Acabei por habituar-me a dormir durante o dia e despertar com o frescor da noite. Coisa que qualquer cachorro de rua igualmente aprenderia rápido. E não digo que este foi o único dos meus truques. Para agradar as minhas adoráveis companheiras, agarrei-me a um caderno de desenho e uma caixa de lápis carvão esquecido por algum talentoso e apressado freqüentador, e dei a desenhar os retratos delas. E como riam das belezas que encontravam naqueles meus riscos... Das bocas, dos olhos, dos feitiços que talvez esquecessem que talvez tiveram algum dia. Ou ainda tivessem já que eu os via ali, no meio daquelas minhas formas incompletas. As imagens das imagens.

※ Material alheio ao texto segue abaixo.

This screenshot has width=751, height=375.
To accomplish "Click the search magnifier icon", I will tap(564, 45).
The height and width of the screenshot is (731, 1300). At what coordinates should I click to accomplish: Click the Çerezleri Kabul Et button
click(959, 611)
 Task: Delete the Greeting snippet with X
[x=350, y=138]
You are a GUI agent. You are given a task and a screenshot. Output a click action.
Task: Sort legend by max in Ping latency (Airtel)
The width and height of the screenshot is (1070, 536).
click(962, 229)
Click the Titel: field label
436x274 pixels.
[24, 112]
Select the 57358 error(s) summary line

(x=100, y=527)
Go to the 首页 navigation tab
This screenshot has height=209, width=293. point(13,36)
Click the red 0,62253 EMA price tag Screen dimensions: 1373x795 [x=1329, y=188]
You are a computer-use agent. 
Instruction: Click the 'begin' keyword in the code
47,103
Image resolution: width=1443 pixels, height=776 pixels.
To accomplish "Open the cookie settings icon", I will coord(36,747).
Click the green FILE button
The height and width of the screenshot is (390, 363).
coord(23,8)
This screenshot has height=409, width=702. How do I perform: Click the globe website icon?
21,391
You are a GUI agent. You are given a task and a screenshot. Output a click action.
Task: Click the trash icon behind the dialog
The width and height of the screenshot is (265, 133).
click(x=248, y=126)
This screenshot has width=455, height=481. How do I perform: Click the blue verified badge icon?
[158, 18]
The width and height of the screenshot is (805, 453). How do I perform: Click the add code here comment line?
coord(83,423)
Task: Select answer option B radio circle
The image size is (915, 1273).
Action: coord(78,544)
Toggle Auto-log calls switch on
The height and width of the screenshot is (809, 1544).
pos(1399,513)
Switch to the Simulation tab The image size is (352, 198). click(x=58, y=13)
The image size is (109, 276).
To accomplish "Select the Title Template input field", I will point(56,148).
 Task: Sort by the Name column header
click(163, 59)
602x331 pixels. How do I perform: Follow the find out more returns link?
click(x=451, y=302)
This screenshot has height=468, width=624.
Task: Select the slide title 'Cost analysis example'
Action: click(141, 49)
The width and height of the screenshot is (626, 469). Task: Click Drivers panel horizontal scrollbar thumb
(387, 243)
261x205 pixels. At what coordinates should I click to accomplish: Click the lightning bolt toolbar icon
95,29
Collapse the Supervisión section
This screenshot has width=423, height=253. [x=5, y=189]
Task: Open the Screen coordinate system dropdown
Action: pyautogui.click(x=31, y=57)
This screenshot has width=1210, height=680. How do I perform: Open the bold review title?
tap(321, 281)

Impressiono-me ainda comigo mesmo, meio abismado por assim dizer, em como me deixei absorver exatamente por essas imagens. Rapidamente passei a tomar gosto e servir-me de modelo não as roliças coxas daquela da primeira noite, por exemplo, mas as pessoas que entravam ali, os homens, os ávidos homens. Os feridos daquela guerra lá fora, era isso que me pareciam. Soldados. E os beijos curativos, os gemidos os sons do conforto. E eles se permitiam. Ou me permitiam desenhá-los desse jeito sem escudo. Talvez por verem-me como igual. Só sei que via. E de olhos bem abertos as marcas das histórias. E de como com meia dúzia de verbos contavam do gênesis ao apocalipse das vidas de cada um. E eu a achar-me superior por ver tanto assim. E eu a achar-me diferente e completo uma vez que fosse. Até aquele dia...
E aquele dia e não o anterior, e não o que estava por vir entrou um jovem pela porta. Parecia apressado. Correndo em busca de suas próprias urgências, e eu, o velho e sábio cachorro de rua da casa, já reconhecia todos os tipos delas, das necessidades que entravam por aquela porta. E tinha um caderno idêntico ao meu, apenas mais novo. Novo e vazio. Assim como são os inícios. E depois de beber sua dose medicinal de esquecimento, sentou-se o jovem bem na minha frente com um ar curioso e deu a jogar-me “ossos”, dando-me mais meia dúzia de lápis e a olhar interessado os meus rabiscos, dizendo-se espantado com meu rústico talento.
Ele pegou seu caderno vazio e os lápis que carregava junto a braguilha esquecida aberta e pôs-se a conversar coisas que pareciam tão distantes, além mar, era como eu lia nas poesias quando menino. E sem que eu percebesse havia desenhado a minha imagem. E eu a olhava e não podia conceber. E eu fitava os olhos dos olhos da minha imagem e pensava que não me refletia. Ora que artista mais fajuto esse que me pinta como um moleque. Um moleque que se assusta com a imagem de si mesmo! E a algazarra ao nosso redor era muita, e aquela, a do primeiro dia, beijava a mim e ao jovem artista empolgada com a semelhança. O jovem estufava o peito satisfeito, e aos poucos fui pegando o papel e contornando com os dedos as linhas. E com a mão da memória acariciando o meu próprio rosto esquecido. Tão jovem quanto as linhas traçadas. Tão jovem da maneira como eu jamais pude me ver.
E foi assim pelos olhos daquele outro jovem que vi o início. E foi seguindo aquelas linhas que me postei no meio e soube entender a sua transitoriedade necessária. E dessa maneira soube reconhecer o fim.